A firefighter works on the scene of an apartment complex fire in North Vancouver, B.C. on Monday, June 11, 2018. An apartment fire in North Vancouver has killed two people and sent a dozen to hospital for treatment of various injuries. (Jonathan Hayward / The Canadian Press)


“One half of the building was fully affected by the fire and the other half was affected by smoke and water,” Kennedy said.

RCMP said in a news release that 17 units in the wooden, two-story complex were extensively damage, leaving about 70 people permanently displaced.

Flames were visible as firefighters pulled up, Kennedy said, but residents from other suites were already rushing to assist people and that was a huge help to crews.


As a precaution, crews evacuated other buildings in the sprawling 4.5-hectare complex and sent more than 100 residents to a nearby reception centre.

Fire crews didn’t immediately realize two people were trapped, Kennedy said.

“There was some mention to us, early on, that there were a couple of people who weren’t accounted for, but due to the intensity of the fire and the amount of units that were involved it wasn’t a safe alternative for us to get into some of the units until we had a better control of the fire.”

Firefighters were able to check the suites several hours later and found both people in the same unit.

The BC Coroners Service confirmed via email that it is in the early stages of an investigation into two deaths.

The victims were from the same family, but their names and ages have not been released, police said.

Mounties added that 12 survivors were treated in several area hospitals for injuries ranging from smoke inhalation to burns.

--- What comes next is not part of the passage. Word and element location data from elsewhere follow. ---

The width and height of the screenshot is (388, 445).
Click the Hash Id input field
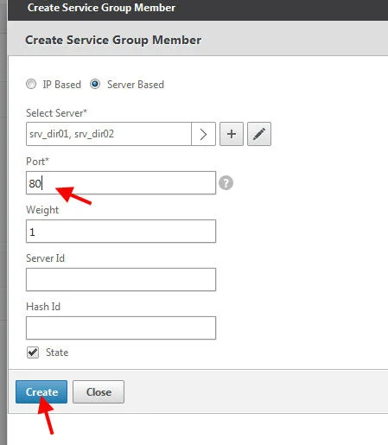point(121,328)
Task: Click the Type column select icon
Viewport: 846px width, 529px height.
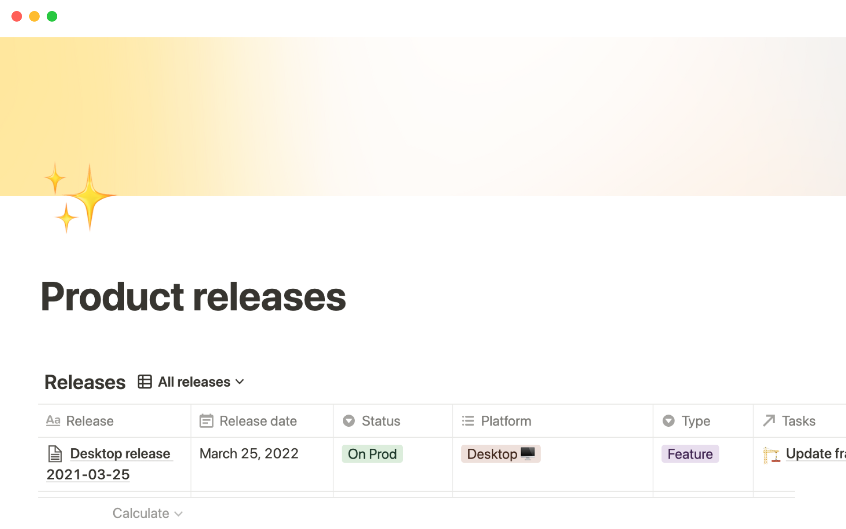Action: point(668,421)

Most residents were allowed to return to their suites in unaffected parts of the complex within hours.

Crews continued to douse hot spots on the fire Monday, and Kennedy said an assessment of the structural integrity of the building would also be required.

He said it was still unclear what sparked the blaze and work to determine a cause would begin as soon as possible.

An RCMP arson unit, the fire department and the coroners service are all working on the investigation.